╭─ DOCUMENT PASSAGE
Simplify, Simplify, Simplify

That has been the motto for Sister Finau and I the past two weeks. Life has been nuts! Biggest news first…
Both of us are being transferred out of Solemint, the area is being combined, and it is being made into an elders area. We were totally surprised when transfer calls came in. Since Elder Smith/Sniff flies home on Wednesday, and Elder Hudson leaves tonight for Brazil, we figured one of us would stay in the area with a new companion and cover the entire ward. Surprise, surprise! It’s been crazy trying to get everything together and combined for the new elders coming in. Bishop Haycock broke the news in ward council, and then Brother Kelemen (second counselor) announced it in sacrament meeting yesterday. It was chaos for the rest of the day. We were each asked to get up and speak for a few minutes, and I thought I was doing great… until I glanced at my Primary girls. Then I about cried. It’s incredible how close you become to those you serve. We stopped by and visited a few families yesterday to say goodbye, and will drop by a few more tonight. Saying goodbye to members and investigators is the worst!!
╰─
╭─ DATA EXTRACT
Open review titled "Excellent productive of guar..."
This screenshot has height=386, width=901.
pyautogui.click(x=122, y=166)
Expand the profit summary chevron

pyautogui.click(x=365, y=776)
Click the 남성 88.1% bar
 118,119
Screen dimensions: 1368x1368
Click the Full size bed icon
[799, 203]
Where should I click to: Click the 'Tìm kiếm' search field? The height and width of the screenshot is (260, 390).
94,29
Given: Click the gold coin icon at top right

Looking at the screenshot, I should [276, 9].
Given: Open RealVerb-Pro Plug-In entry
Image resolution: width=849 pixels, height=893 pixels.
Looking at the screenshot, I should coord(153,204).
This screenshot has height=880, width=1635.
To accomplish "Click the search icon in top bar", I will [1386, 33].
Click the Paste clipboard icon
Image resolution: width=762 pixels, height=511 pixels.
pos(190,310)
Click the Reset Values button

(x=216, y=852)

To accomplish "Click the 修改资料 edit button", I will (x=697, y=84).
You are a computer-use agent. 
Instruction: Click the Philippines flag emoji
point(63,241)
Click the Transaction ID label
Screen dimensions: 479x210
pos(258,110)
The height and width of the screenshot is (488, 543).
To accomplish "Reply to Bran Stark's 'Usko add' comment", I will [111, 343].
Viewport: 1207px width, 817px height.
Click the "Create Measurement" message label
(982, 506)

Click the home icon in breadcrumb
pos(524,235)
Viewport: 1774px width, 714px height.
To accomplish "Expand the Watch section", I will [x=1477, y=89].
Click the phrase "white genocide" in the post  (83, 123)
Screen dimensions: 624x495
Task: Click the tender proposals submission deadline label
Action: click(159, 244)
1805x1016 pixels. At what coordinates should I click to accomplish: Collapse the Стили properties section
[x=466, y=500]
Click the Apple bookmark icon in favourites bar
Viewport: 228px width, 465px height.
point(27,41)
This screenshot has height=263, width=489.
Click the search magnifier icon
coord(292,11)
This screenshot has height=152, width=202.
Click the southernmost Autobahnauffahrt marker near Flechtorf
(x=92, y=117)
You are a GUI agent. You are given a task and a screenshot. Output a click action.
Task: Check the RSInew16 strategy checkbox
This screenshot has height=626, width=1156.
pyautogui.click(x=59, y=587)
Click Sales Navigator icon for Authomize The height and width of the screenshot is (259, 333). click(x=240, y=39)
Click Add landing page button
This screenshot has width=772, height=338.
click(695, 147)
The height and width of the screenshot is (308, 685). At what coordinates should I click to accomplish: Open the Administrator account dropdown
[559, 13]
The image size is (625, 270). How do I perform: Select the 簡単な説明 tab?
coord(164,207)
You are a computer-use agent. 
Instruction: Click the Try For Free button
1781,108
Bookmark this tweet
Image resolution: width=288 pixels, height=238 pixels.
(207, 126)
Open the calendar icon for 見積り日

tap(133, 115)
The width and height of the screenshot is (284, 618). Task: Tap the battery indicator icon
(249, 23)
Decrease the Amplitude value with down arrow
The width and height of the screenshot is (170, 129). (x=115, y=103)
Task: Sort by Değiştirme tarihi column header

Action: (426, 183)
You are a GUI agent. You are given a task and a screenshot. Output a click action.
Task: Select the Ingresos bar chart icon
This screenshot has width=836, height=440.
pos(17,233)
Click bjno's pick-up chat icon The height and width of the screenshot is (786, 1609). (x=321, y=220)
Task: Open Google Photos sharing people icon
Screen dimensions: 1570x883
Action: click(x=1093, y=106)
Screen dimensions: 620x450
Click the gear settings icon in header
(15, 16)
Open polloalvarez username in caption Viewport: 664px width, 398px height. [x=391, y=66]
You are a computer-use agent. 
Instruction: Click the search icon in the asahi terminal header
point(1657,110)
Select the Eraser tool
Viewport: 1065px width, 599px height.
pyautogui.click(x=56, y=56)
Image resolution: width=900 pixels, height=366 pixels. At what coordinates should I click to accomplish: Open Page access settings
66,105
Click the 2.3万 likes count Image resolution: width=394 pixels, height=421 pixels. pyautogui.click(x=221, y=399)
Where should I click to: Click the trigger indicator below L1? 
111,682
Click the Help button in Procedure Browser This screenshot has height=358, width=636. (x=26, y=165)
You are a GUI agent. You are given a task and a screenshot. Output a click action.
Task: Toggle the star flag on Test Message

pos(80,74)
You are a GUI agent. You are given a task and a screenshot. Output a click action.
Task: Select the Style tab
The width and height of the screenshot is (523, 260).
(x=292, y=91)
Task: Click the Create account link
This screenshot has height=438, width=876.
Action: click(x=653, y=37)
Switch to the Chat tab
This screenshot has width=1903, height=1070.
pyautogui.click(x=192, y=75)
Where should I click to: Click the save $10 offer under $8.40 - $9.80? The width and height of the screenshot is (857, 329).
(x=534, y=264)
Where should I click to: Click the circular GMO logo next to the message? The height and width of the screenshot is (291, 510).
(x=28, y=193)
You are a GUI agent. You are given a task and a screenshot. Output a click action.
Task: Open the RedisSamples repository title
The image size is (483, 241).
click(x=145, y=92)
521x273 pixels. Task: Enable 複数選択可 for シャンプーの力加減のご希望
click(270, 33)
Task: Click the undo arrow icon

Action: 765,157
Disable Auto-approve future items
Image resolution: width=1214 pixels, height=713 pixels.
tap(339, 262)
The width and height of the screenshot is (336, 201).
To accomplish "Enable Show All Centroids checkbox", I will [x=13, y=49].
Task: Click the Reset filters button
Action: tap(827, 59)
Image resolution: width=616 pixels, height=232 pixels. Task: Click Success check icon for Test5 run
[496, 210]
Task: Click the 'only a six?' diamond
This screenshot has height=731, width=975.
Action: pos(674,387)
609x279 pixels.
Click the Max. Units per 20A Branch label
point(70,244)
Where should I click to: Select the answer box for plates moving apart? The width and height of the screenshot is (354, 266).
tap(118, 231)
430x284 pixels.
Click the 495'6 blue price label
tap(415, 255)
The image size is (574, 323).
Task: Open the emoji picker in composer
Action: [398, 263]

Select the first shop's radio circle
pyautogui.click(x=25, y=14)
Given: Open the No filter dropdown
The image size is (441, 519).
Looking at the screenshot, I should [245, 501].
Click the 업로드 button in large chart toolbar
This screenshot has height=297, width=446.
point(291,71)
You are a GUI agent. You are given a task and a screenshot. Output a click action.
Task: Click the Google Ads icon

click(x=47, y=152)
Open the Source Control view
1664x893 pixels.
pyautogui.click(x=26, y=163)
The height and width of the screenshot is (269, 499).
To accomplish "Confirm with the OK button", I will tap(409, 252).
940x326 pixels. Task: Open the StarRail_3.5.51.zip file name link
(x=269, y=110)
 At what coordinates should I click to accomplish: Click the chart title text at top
╰─
- _LIST OF TASKS_:
• a. In the missionary letter, who announced the news in sacrament meeting?
• b. Please explain, in one to three sentences, why the writer of the missionary letter expected one of the two sisters to stay in the area.
• c. Resume the missionary letter after its last sentence.
The records are separate material, unrelated to the missionary letter.

- _ANSWER SET_:
• a. Brother Kelemen, the second counselor, announced it.

• b. Elder Smith/Sniff flies home on Wednesday and Elder Hudson leaves for Brazil that night. With both elders leaving, the sisters assumed one of them would stay with a new companion and cover the entire ward.

• c.
It was such a blessing to talk to my family on Mother’s day! Our Mother’s day was pretty laid back. We went to Bishop’s house for breakfast (yay for real crepes! He seemed proud of me for eating it properly – nutella and powdered sugar on top) and Sister Finau skyped her family. We bought Sister Haycock this ridiculously huge Mother’s day card and taped a picture of us in it. It made her laugh, which is all that matters. We also made a million and a half scones and brought them. We went to church, where every thing was mom-themed and we got roughly a hundred comments on how our missions were teaching us to be better moms and wives, which made me laugh, and the young men gave us roses. I love the Solemint ward! After church we were ordered to return to the Haycock’s for dinner, and I was able to talk with both mom and dad while on the front porch. It was a gorgeous day, so it was pretty perfect! I’m so glad I got to catch up on the homefront.
We got Sister Finau’s tooth kind of taken care of – she will have to have a root canal on Friday, and we were out of commission most of the week. She’s a trooper though, because we were able to tough it out through zone conference and a session at the temple, both of which were huge blessings.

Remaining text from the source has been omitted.